Já o diretor é um entusiasta da cultura nordestina e, segundo o autor, um “exímio dançarino de forró”, ritmo que terá vez na história por meio do bar do Janjão.
“Hoje não cabe mais não ter diversidade em qualquer trabalho”, conclui Fiterman. “É preciso naturalizar a inclusão das pessoas. Quanto mais atores aparecerem fora do eixo Rio-São Paulo, independentemente de onde eles sejam, quanto mais atores trans tivermos no nosso meio, mais isso vai se tornar natural, mais vamos conhecer atores e possibilidades diversas.”

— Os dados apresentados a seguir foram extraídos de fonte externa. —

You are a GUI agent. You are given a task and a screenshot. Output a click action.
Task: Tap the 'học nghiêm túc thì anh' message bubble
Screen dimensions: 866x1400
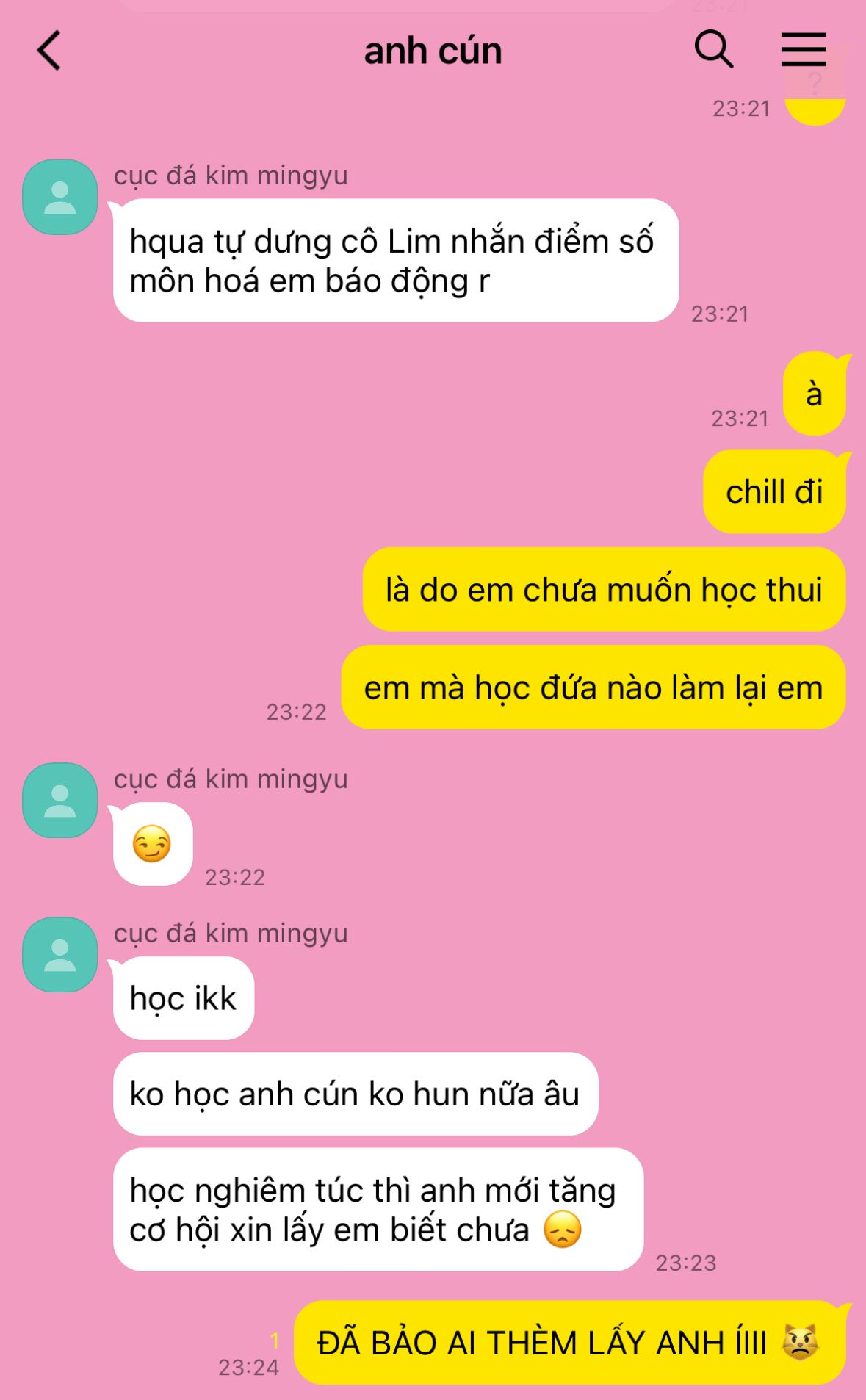378,1210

Teixeira concorda, mas avisa que nunca descreve em uma sinopse se o personagem tem cor ou raça. “Para mim, ator faz qualquer papel, não importa quem ele é de fato. E esse elenco inteiro foi escolhido por causa dos talentos, não pensando em divisão de cotas. Nenhum foi escolhido por paternalismo ou porque somos legais, grande parte deles fez teste.”